Das Recht auf Arbeit muss und kann öffentlich finanziert und umgesetzt werden. Die menschlichen Folgen der Arbeitslosigkeit sind bekannt und wurden durch die AK Vorarlberg in den letzten Wochen immer wieder hervorgehoben. „Es ließen sich gezielt jene öffentlichen Dienstleistungen forcieren, die wir in Zukunft dringend brauchen. Vor allem in der Pflege besteht ein riesiger Bedarf“, so Hämmerle. Möglich wären auch administrative Dienste in Schulen, im Energiesparbereich, bei der Bekämpfung der Klimakrise usw. Klar ist: Es sollen in diesen Bereichen nur Jobs geschaffen werden, die nicht ohnehin entstanden wären.
Eine derartige Jobgarantie würde bei kluger Ausgestaltung auch dem Klima nützen und den nötigen Strukturwandel hin zu einer emissionsfreien Ökonomie fördern. Warum die Bundesregierung ein solches Beschäftigungsprogramm nicht längst gestartet hat, ist unverständlich. „Ein Heer von Chancenlosen können wir uns als Gesellschaft nicht leisten. Zu hoch wäre der Preis – menschlich wie wirtschaftlich“, ist Präsident Hämmerle überzeugt. Deshalb brauche es dringend einen Masterplan der Regierung.
Maßnahmen der aktiven Arbeitsmarktpolitik wie Förderungen oder Qualifizierungen versuchen Arbeitssuchende zu unterstützen und zu aktivieren, um den Wiedereinstieg in den Arbeitsmarkt zu schaffen. Das soll auch über Maßnahmen, die dem so genannten zweiten Arbeitsmarkt zugeordnet werden, erreicht werden (Sozialökonomische Betriebe).
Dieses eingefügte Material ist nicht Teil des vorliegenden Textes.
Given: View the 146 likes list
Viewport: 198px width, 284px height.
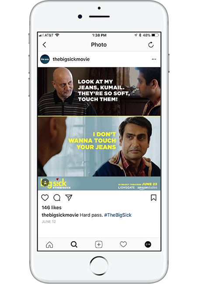Looking at the screenshot, I should (52, 208).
Eines ist diesen Maßnahmen gleich – sie sind zeitlich begrenzt. Bleibt der Erfolg, also eine Integration am regulären Arbeitsmarkt – aus, geht es wieder zurück in die Arbeitslosigkeit. „Wir wissen, dass 40 Prozent der Langzeitarbeitslosen in diesem Vermittlungs-Ping-Pong feststecken“, schildert AK-Direktor Rainer Keckeis den aktuellen Zustand. Gleichzeitig ist die Zahl der mehr als fünf Jahre lang arbeitslosen Personen seit 2012 ungebremst auf das mittlerweile Fünffache gestiegen (knapp 24.000 österreichweit).